▶ [What is being asked]
Swap "sidebar" for "side panel" throughout the rows and write them out again with nothing else changed. Leave the pictures out of your answer.
==== Data shown ====
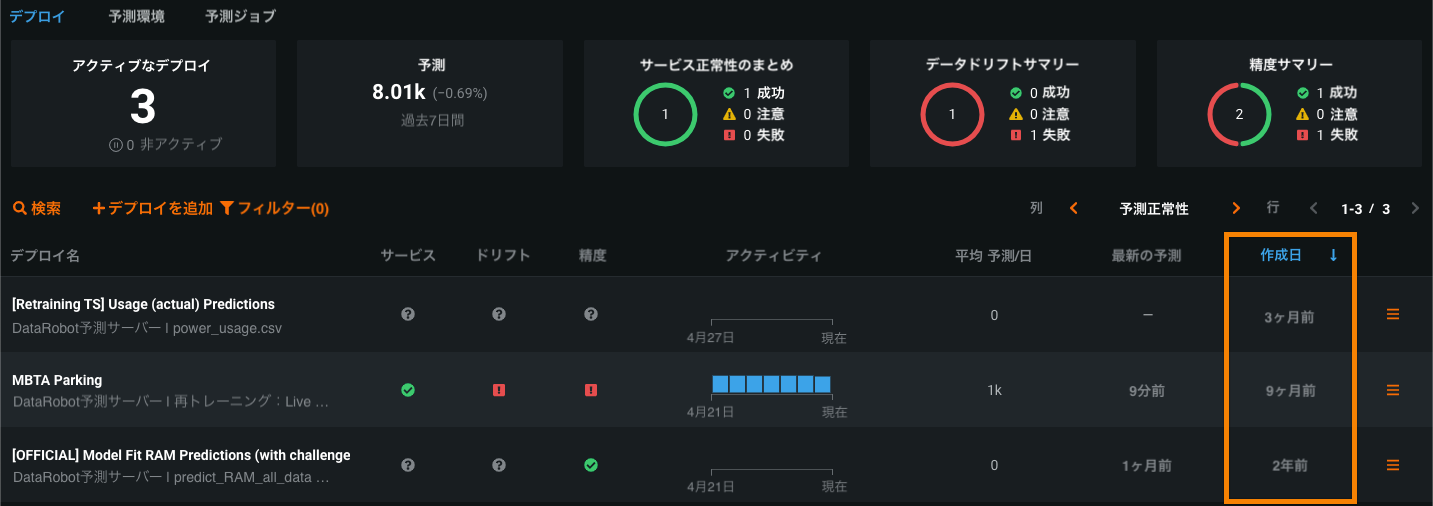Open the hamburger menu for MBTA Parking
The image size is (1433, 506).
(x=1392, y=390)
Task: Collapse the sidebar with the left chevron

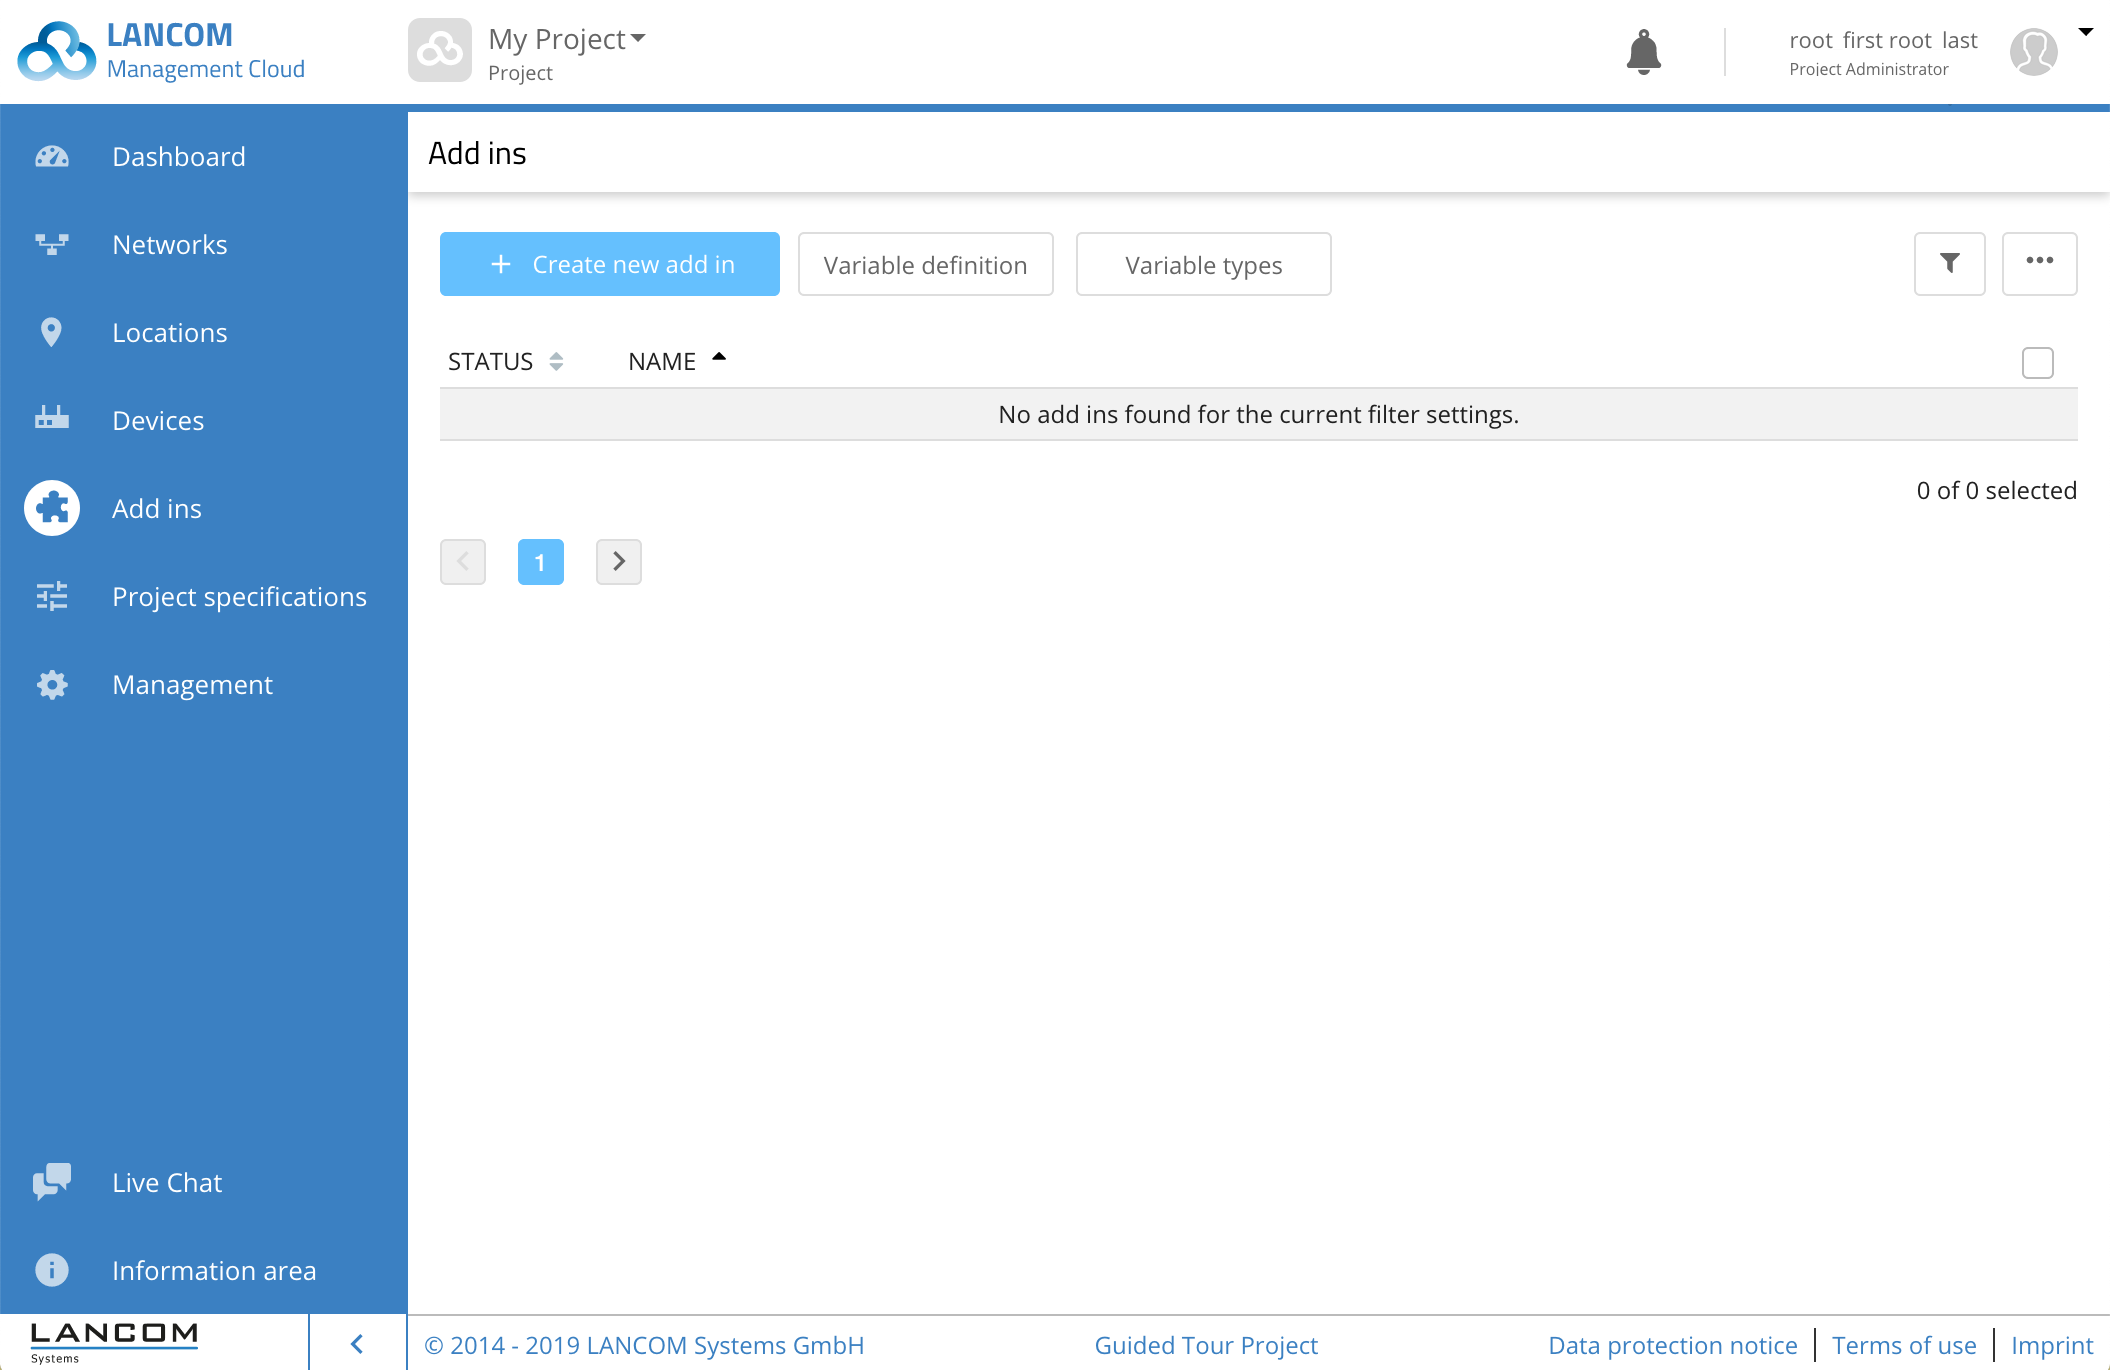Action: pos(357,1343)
====
▶ [Reply to the exercise]
Open the hamburger menu for MBTA Parking
The image size is (1433, 506).
(x=1392, y=390)
Task: Collapse the side panel with the left chevron

Action: pos(357,1343)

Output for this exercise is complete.